You’re entitled to your emotional reactions, up to and including stonewalling unfavored commenters, but I see this behavior as a blatant self-defense mechanism for your beliefs. Likewise a theist could reject LW’s arguments for atheism because oooh those evil people say I’m crazy and it’s making me uncomfortable.
I don’t think I’d characterize calling one’s interlocutor crazy as “evil” so much as “mean”. I wouldn’t expect my theist friends to want to talk to me—about anything, really, much less religion—if I started out presuming them insane because they disagree with me! For the same reason, I don’t blame the theists I know from steering clear of this site. It’s a hostile environment for them, and they have no reason to enter any hostile environment, including this one. Similarly, I have precious little interest in having nonessential exchanges with or near people who have announced their intention to be mean to me. Calling it a “self-defense mechanism” looks like you think I need some reason to refrain from having conversations with or around you and those who agree with you, apart from predicting that they’ll be unfun.
Indeed, categorizing one’s enemies as “insane” seems like a bad epistemic move—a bit closer to deciding they’re evil mutants.
Translation: we shouldn’t discourage new fiction, because we need more fiction that supports my worldview (which by the way happens to be good and true).
Alicorn, no offense intended, but your rationality just seems to switch off when you start talking about your politics. This isn’t the first time I notice that.
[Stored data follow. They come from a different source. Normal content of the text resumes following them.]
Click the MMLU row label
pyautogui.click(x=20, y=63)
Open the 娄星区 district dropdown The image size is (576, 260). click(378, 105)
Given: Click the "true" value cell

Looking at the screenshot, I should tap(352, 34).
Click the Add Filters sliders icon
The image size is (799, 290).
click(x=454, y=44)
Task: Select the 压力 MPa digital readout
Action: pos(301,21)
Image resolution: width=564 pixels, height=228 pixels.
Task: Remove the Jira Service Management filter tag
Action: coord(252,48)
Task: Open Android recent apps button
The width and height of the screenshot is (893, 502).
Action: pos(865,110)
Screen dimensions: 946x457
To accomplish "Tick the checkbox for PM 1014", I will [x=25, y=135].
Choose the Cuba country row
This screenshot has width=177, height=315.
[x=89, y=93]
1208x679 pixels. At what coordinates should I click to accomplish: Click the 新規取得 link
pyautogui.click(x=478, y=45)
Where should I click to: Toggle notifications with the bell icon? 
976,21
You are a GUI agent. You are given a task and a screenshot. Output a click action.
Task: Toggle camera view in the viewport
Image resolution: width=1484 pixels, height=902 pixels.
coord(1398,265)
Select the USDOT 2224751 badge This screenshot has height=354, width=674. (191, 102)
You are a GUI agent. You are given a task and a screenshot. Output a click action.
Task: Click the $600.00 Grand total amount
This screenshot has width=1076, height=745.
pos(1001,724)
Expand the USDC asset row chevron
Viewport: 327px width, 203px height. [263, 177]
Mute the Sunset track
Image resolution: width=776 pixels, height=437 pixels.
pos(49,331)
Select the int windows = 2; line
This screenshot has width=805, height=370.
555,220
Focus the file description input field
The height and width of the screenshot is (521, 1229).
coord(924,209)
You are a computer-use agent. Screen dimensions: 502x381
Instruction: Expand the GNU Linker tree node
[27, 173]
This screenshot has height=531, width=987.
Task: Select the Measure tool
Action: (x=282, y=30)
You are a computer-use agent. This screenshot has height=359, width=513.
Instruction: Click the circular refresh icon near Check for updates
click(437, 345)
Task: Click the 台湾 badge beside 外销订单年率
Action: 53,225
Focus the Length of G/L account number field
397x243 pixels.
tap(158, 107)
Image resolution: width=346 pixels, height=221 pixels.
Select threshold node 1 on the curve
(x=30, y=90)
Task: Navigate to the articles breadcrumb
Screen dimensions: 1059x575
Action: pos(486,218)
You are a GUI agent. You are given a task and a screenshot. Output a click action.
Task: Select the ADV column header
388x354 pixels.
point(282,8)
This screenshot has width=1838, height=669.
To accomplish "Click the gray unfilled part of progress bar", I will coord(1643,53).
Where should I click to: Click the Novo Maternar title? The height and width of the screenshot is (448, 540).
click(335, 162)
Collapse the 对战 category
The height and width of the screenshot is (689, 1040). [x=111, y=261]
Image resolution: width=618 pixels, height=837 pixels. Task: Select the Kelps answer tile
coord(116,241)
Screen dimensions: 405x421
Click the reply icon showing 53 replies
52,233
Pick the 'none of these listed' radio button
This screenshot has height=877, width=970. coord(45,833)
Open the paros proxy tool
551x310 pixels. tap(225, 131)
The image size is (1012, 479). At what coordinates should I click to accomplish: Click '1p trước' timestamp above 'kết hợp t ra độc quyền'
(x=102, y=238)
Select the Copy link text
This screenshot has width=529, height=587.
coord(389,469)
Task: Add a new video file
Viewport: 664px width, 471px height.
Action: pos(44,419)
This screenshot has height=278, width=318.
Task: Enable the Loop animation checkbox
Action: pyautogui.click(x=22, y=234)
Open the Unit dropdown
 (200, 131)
Thats a highly ungenerous interpretation of alicorn’s argument. Her argument holds up no matter what the underrepresented group is. It could be men’s right activists or Ron Paul activists– all the argument requires is that previously small, unpopular and underrepresented groups become larger, more popular and better represented. If the world gets more racist we’re going to need more white power books, as much as I would hate such a world. An evaluation of the groups that become popular isn’t suggested by the argument.
Group underrepresenatation isn’t even necessary, either. A more general form of the argument carries as long as you agree that “[fiction] isn’t a completed project[;] [s]topping the production of fiction in its tracks now would leave us with a corpus of stories that” is suboptimal in some way.
Cf. DH7
Nope, doesn’t work. Why do you think new fiction would make the corpus more optimal in any way?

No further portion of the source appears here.